Records from a dataset |
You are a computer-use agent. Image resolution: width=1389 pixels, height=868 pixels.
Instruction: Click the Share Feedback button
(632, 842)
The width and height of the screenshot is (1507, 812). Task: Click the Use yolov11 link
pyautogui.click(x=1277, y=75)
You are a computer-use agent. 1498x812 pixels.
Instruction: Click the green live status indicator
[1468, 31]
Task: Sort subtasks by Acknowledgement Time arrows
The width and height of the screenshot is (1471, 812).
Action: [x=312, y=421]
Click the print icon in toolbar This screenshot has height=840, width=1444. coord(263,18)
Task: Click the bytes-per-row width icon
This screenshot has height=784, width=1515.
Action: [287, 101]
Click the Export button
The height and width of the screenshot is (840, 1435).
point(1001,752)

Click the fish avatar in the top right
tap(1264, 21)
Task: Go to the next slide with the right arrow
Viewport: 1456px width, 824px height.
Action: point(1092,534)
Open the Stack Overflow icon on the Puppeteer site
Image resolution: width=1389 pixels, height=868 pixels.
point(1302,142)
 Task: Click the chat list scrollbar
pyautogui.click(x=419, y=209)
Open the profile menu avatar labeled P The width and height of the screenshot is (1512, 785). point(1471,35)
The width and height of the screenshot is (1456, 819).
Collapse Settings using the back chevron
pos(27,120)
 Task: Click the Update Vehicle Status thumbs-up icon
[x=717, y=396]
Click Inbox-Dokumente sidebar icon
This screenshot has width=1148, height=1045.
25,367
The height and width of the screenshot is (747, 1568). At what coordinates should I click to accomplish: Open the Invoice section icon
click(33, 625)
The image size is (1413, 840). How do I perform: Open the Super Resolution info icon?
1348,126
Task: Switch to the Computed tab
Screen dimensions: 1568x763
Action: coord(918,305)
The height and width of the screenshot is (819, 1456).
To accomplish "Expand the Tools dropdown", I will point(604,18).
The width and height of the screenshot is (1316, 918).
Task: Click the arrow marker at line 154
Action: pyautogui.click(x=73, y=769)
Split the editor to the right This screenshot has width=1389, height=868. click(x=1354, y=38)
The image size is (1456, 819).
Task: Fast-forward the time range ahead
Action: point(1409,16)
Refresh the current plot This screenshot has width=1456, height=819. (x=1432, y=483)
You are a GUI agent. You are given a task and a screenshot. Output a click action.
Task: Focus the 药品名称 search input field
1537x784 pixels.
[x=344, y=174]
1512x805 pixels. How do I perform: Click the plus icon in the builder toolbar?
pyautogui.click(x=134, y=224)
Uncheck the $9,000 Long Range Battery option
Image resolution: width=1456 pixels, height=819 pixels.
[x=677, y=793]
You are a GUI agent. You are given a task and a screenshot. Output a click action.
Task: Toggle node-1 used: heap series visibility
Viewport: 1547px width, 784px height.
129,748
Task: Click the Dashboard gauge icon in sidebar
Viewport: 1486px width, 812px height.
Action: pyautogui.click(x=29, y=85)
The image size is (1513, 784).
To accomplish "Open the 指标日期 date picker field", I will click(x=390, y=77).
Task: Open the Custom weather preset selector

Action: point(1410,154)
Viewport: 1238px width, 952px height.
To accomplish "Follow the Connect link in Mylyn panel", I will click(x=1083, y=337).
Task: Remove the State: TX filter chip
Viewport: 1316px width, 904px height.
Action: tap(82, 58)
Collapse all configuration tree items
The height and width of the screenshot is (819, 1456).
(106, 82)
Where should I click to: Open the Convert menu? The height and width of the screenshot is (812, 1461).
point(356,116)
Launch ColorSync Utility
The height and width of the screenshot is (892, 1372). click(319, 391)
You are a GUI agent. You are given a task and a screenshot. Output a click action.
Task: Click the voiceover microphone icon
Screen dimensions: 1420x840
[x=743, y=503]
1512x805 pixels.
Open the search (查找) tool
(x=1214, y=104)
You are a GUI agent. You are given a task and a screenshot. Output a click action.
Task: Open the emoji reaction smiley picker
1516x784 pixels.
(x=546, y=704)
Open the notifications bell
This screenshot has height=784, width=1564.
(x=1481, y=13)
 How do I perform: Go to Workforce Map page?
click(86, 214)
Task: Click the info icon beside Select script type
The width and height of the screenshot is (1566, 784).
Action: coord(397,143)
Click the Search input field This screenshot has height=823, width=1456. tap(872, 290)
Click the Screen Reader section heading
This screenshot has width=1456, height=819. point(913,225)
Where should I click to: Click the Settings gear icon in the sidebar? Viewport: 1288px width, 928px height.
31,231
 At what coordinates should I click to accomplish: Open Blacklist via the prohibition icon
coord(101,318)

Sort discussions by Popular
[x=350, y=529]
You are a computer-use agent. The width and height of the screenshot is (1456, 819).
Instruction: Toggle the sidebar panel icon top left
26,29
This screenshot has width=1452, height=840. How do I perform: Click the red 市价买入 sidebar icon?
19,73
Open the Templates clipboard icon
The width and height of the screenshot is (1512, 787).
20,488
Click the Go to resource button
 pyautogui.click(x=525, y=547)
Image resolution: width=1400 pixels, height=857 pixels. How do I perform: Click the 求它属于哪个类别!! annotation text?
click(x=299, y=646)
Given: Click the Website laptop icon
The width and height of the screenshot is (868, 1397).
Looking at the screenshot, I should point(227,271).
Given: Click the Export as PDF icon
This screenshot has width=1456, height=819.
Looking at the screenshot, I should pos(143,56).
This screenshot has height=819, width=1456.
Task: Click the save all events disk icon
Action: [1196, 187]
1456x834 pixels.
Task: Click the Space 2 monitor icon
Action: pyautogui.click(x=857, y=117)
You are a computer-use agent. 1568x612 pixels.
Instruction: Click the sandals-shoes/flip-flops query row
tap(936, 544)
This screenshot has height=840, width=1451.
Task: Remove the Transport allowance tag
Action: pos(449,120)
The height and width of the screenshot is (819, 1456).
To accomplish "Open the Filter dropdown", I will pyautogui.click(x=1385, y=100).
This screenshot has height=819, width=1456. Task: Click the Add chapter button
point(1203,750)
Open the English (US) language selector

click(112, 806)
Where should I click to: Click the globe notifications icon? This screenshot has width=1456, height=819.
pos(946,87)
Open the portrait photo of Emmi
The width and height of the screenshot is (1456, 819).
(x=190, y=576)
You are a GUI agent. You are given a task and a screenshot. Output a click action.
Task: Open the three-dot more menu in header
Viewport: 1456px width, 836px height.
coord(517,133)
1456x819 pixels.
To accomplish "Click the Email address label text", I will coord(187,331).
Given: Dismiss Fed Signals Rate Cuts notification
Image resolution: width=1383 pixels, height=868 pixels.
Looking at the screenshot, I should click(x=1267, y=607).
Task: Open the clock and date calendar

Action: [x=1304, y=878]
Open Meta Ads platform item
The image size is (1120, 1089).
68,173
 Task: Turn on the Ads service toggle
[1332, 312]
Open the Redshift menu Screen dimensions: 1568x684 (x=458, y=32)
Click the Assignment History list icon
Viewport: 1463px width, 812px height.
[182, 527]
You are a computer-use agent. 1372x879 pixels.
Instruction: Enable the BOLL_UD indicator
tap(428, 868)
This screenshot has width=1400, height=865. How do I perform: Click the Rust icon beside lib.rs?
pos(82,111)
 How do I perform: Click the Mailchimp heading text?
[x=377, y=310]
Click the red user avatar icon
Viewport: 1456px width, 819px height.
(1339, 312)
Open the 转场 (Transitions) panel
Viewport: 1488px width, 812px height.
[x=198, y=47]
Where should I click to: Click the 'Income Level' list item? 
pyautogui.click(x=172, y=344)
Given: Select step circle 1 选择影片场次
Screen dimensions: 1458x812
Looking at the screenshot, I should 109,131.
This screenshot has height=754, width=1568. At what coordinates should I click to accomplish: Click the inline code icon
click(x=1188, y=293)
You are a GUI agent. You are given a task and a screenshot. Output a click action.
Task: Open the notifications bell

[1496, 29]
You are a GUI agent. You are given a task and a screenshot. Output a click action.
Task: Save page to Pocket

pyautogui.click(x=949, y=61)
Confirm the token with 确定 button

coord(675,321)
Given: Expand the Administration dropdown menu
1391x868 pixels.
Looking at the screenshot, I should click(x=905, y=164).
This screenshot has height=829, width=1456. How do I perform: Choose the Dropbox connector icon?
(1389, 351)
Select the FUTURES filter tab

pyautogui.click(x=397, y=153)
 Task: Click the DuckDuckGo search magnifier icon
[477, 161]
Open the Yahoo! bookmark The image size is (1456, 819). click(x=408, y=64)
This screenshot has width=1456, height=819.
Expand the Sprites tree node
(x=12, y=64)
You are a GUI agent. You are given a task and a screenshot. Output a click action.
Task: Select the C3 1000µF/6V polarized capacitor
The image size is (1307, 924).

What the exercise asks |
Above are the records; repeat exactly the lines from the one holding "This screenshot has height=819, width=1456. Task: Click" down to the one holding "Task: Open the three-dot more menu in header", end lines included.

Problem solution |
This screenshot has height=819, width=1456. Task: Click the Add chapter button
point(1203,750)
Open the English (US) language selector

click(112, 806)
Where should I click to: Click the globe notifications icon? This screenshot has width=1456, height=819.
pos(946,87)
Open the portrait photo of Emmi
The width and height of the screenshot is (1456, 819).
(x=190, y=576)
You are a GUI agent. You are given a task and a screenshot. Output a click action.
Task: Open the three-dot more menu in header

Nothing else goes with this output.